Thursday, October 15, 2009

Chicken Bus

I’m writing today on the bus. It’s not a chicken bus, but it’s just as slow. The last time (well, the only time) I was on a real chicken bus, I had a bladder infection and had to ‘hold it’ for 5 ½ hours on the way from the Guatemala border all the way to Lake Panajachel through the Sierra Madre, on my way to visit a stray Wakefield hippie. I distracted myself by covertly slipping plantain chips to a little kid who was squished between me and his father as he slept with his machete between his thighs and his other kid on top of that. The bus groaned and lurched along to blaring latino pop tunes, stopping every 2 minutes to pick up more passengers and discharge garbage out onto the highway, or wherever. Hijole! That was a loooong ride, the scenery was gorgeous, and one chicken bus ride was enough for me…
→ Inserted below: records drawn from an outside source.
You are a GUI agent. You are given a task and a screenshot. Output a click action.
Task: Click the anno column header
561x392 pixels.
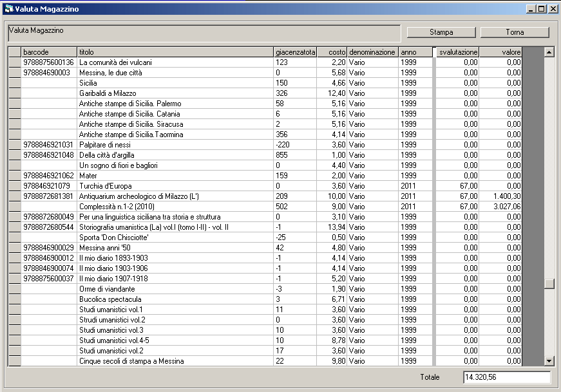pyautogui.click(x=416, y=52)
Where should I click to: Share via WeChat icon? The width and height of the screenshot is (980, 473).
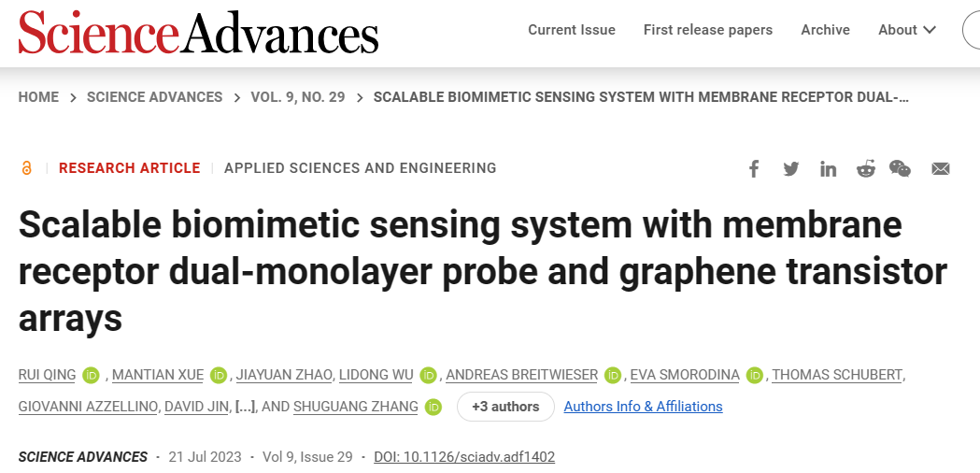900,169
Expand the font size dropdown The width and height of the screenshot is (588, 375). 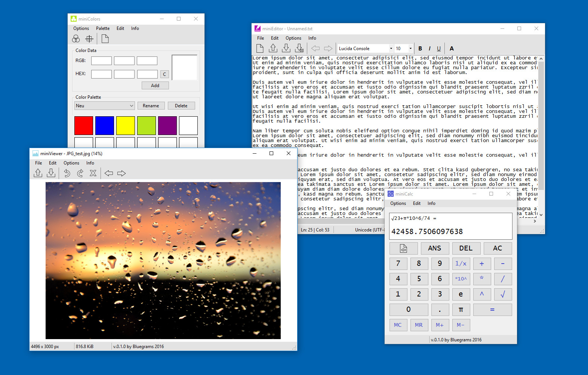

Today’s bus is a lot cleaner and I fit into the seat, designed for adults. My bags enjoy a whole spot to themselves beside me. People with large personal buffer zones get on and off the bus without so much as a squawk. Rain pours down outside and the scenery is strip-mall Hull interspersed with stations d’essence and depanneurs. I don’t have to wonder what will happen next, or how much to agree to pay, although I do wonder where to get off to make a connection to the ‘other’ side, (Ottawa), and then to the O-Train to Carleton University. “C’est une autre compagnie,” the drivers tell me, explaining their cluelessness as to what goes on ‘over dere’. Three busses later, I find it myself.

You see, I have been exploring transportation alternatives in the region since the SAAQ (the Quebec Car Bureaucracy) suspended my license and vehicle registration for taking five unfortunate steps across petite Rue St Henri next to Jean Talon Market in Montreal last October. “But officer!” I had protested, to no avail. Apparently yellow stripes are not universal markers for pedestrian crosswalks, but how am I supposed to know that, estie, tabernack?! I tell everyone who stops to pick up the hitchhiker-with-a-briefcase my tale of woe (or, whoa!). I even told the cops who stopped to harass me the other day. Oddly, I have the luxury of time and the creativity and patience to make do in the meantime, so my car stays parked, and I’m going back to Montreal next week to fight the ticket, which has grown from $55 to $210 in the year that I ignored it. (Ca c’est ma faut, biensur!). It’s extortion, and I won’t pay it. I will wear decent clothes and address the judge as ‘your honor’ en francais.

Yesterday was a holiday for my thumb and I was glad that I didn’t have to go anywhere. I was woken early anyway by the rumble of another kind of chicken bus as it pulled up in front of my window, packed full of 89 yapping birds on their way to the Thanksgiving Day slaughter. The old bus has been parked out on the back 40, serving as a hen house, but it will be empty now by sundown. (Maybe I can borrow it to get to school tomorrow, and mark my trail with mud and blood through the tunnels of Academentia!) Meanwhile, the farmer and his sons have their work cut out for them, as wringing chicken necks “is never very pleasant,” the farmer’s wife, my friend, advises gently. I think it’s a good thing— young boys learning where their food comes from, and how to face the grimmer side of life, right in front of my window. I would have even stayed to help, but... I had to catch the bus.


  1. I added your blog to my list of blogs on my blog where I blog.

    Have a nice trip back to LaLaLand.